--- begin ---
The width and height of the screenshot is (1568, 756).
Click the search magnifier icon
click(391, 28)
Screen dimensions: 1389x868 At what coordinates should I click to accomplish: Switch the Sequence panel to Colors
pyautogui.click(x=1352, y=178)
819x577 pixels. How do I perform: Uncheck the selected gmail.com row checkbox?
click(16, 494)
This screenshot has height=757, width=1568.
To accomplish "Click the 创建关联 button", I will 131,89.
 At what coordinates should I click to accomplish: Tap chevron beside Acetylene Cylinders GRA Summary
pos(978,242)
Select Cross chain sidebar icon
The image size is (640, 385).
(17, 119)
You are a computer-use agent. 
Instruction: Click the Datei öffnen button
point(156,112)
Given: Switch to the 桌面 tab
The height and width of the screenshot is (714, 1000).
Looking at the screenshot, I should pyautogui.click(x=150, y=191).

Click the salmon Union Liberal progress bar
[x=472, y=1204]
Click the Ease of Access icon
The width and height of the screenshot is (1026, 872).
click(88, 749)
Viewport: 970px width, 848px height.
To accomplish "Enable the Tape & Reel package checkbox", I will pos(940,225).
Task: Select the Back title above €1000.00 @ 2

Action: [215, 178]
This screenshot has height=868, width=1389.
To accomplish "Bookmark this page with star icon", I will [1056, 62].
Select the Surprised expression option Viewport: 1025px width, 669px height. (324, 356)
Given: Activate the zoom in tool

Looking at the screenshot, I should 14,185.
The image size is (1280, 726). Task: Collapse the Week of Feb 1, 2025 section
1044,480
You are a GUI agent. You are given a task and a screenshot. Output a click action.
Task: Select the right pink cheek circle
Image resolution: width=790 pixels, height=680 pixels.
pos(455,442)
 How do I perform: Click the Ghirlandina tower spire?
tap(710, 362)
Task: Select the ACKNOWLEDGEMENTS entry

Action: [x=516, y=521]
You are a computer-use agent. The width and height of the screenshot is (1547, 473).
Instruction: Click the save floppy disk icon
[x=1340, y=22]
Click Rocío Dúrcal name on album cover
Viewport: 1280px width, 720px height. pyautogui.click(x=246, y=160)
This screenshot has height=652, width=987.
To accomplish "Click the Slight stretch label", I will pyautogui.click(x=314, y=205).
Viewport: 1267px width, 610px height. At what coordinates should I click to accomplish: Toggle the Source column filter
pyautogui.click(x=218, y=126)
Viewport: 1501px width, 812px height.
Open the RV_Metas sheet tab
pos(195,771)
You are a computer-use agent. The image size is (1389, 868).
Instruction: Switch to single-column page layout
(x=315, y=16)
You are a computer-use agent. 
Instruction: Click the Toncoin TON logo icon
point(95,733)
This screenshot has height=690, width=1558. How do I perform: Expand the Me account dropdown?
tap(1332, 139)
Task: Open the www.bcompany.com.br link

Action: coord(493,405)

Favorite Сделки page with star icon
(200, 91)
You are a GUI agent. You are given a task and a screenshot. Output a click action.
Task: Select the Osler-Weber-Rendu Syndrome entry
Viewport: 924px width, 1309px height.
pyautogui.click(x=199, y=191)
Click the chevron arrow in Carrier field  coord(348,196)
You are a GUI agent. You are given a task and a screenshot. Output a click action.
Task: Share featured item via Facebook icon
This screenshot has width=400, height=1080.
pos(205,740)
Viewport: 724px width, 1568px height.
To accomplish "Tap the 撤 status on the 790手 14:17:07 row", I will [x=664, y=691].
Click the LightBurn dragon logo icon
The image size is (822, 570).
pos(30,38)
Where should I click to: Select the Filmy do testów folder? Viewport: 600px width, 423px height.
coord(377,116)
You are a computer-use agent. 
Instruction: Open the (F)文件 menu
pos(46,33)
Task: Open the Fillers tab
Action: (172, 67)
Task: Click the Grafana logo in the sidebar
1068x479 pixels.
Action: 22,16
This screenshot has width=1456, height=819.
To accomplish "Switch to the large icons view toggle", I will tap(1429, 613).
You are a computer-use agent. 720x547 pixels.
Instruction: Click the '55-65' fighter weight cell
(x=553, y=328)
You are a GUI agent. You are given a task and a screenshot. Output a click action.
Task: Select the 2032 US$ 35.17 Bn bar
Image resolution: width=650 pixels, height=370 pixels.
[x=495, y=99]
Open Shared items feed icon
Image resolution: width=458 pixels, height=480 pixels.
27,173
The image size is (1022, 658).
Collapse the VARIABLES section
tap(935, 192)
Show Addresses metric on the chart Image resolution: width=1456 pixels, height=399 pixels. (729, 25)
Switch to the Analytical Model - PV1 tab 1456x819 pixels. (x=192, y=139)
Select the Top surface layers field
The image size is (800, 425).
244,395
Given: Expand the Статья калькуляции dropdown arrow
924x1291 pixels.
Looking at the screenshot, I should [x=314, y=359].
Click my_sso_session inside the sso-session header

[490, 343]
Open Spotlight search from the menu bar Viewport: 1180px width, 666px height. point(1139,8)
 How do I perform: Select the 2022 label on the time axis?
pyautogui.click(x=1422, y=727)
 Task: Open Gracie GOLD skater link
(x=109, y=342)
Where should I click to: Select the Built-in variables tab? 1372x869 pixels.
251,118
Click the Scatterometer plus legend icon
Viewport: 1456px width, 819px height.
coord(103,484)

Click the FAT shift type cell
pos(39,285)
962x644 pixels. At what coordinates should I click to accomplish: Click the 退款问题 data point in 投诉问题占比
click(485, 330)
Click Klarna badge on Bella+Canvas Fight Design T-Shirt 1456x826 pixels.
--- end ---
What the task requires => Locate each line in the data above that contains the string "pixels" and copy those lines.

The solution =>
819x577 pixels. How do I perform: Uncheck the selected gmail.com row checkbox?
Image resolution: width=790 pixels, height=680 pixels.
1068x479 pixels.
You are a computer-use agent. 720x547 pixels.
Image resolution: width=650 pixels, height=370 pixels.
Image resolution: width=458 pixels, height=480 pixels.
Show Addresses metric on the chart Image resolution: width=1456 pixels, height=399 pixels. (729, 25)
Switch to the Analytical Model - PV1 tab 1456x819 pixels. (x=192, y=139)
924x1291 pixels.
Where should I click to: Select the Built-in variables tab? 1372x869 pixels.
962x644 pixels. At what coordinates should I click to accomplish: Click the 退款问题 data point in 投诉问题占比
Click Klarna badge on Bella+Canvas Fight Design T-Shirt 1456x826 pixels.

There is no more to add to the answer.